Why Use Fertiliser?There are SO many compelling reasons to use a fertiliser...
- Because… Nutrients! – All plants need fairly large amounts of nutrients like nitrogen and potassium, plus others listed above in smaller quantities.
- Replacing nutrients taken out from harvesting or maintenance – Unavoidably, when produce is harvested or tended to nutrients are removed from the soil. Fertiliser plays a crucial role in replacing the nutrients taken out at the time of harvest. Likewise, when your lawn is mowed it needs extra nutrients to begin re-growing its leaves.
- The bigger they are… – The better your vegetation is doing, the more nutrients it will need to keep thriving. Think of the difference between feeding a small toddler and feeding a growing teenager!

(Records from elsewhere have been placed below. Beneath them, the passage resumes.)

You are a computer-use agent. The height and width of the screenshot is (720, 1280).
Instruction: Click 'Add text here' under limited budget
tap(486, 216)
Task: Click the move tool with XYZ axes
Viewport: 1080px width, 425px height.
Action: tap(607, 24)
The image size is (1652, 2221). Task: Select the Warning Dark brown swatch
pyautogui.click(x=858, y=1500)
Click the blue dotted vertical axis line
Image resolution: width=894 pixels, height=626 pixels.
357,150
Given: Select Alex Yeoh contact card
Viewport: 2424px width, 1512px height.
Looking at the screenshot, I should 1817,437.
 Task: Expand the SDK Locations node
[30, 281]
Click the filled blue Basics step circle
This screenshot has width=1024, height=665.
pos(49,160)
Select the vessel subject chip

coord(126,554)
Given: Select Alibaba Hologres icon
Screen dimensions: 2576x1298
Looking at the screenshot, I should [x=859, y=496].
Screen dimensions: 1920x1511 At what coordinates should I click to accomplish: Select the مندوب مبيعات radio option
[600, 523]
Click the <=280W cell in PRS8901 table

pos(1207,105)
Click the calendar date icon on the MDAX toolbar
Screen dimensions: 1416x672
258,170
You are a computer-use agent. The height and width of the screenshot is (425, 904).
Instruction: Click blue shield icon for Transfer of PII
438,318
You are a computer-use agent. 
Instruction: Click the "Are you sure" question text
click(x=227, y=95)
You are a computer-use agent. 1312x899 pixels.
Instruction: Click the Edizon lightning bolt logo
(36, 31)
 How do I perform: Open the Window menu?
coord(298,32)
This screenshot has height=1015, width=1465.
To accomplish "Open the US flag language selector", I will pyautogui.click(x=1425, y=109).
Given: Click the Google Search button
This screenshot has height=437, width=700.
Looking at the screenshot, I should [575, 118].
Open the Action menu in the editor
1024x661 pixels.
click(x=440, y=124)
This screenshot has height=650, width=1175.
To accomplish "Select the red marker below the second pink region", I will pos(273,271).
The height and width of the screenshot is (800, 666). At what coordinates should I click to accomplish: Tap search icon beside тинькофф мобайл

- Replacing nutrients hijacked by surrounding vegetation – Your existing vegetation will absorb more and more nutrients, putting new vegetation at risk. If you’re hoping to plant new turf, flower beds, vegetables, etc, fertilising regularly will help ensure there is enough nutrients to go around.
- High-produce vegetation – Some plants are bred to be very productive – like fruit trees and vegetables – and simply need a little extra to continue producing at their peak.
- Transference and change in environment – Not all environments are the same, so while established vegetation can thrive in one place, it may struggle in others. Ensuring the right balance of nutrients is available will be key to its success in a new environment.
- High acidity in soil (low pH) – High acidity in your soil will limit the amount of nutrients your plants can absorb. These compounds are essential to its health and success. Regular maintenance and application of fertiliser to correct these nutrient deficiencies is essential in these conditions.
Make Up & Types Of Fertilisers
There are many types of fertilisers on today’s market:
- The composition: Fertilisers may contain nutrients in different quantities. Most fertilisers are made up of an NPK mix, plus a mix of the minor or trace elements. The purpose of the fertiliser will determine its NPK make-up. Eg: NPK 10:4:12 will be higher in Potassium (K), and lowest in Phosphorus (P); which we know to be a perfect mix for lawn.
- The mechanics: Fertilisers come in varying rates of release, from instant to slow release.
- The matter: Fertilisers can be liquids or solids.
- The molecular: Fertilisers can be organic / mineral or inorganic (chemical, man-mane, artificial).
It’s important to find the right one for your purpose. If you’re growing lawn, consider a mix higher in potassium. If you’re planting Aussie natives, keep your phosphorus levels down. If you’re looking for urgent change, try a water soluble fertiliser. If you’re growing produce to eat or play on, mineral or organic will be the better choice. Etcetera, etcetera.